The problem with this is it's really not clear to me how any of these csets would regress ts_paint. Most of them apply to all platforms (and surely a single tooltiptext attribute wouldn't regress ts_paint that badly?). Instead, mac shows a ts_paint regression that seems to be caused by http://hg.mozilla.org/integration/fx-team/rev/75303a3ddc0c . Looking at the combined picture:

http://graphs.mozilla.org/graph.html#tests=[[83,132,35],[83,64,22],[83,64,24],[83,64,21],[83,132,37]]&sel=1391254793324.4275,1391554412374,531.9580208513787,1094.8741917545697&displayrange=30&datatype=running

I don't understand how the changesets listed in that pushlog were singled out.
err winxp t(o) runs to get the difference
The regression is now on Aurora.

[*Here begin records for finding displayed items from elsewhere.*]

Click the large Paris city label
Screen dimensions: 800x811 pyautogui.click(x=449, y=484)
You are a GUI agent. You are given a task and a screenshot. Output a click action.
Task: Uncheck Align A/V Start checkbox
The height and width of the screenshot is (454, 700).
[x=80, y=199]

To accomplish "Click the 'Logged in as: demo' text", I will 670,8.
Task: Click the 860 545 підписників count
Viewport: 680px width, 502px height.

Marking as P1 since we can't ship with this big of a regression without understanding it better.

http://graphs.mozilla.org/graph.html#tests=[[83,64,37],[83,52,37]]&sel=1387409790468.7766,1391570411828,318.76929649939893,744.1539118840146&displayrange=90&datatype=running
Whiteboard: [talos_regression] → [talos_regression][Australis:P1]
Gijs, the bug 944947 had regressions in tpaint and ts_paint, we have fixed tpaint, but ts_paint still exists.
(In reply to Joel Maher (:jmaher) from comment #6)
> Gijs, the bug 944947 had regressions in tpaint and ts_paint, we have fixed
> tpaint, but ts_paint still exists.

Right. The landing that was meant to fix this was in the middle of another ts_paint regression. Are we sure that fix isn't just being masked by a bigger regression caused by:

https://tbpl.mozilla.org/?tree=Fx-Team&startdate=2014-02-02&enddate=2014-02-04&jobname=talos%20other&rev=75303a3ddc0c

?

Otherwise I'll go a-try-bisecting to figure out what's causing this.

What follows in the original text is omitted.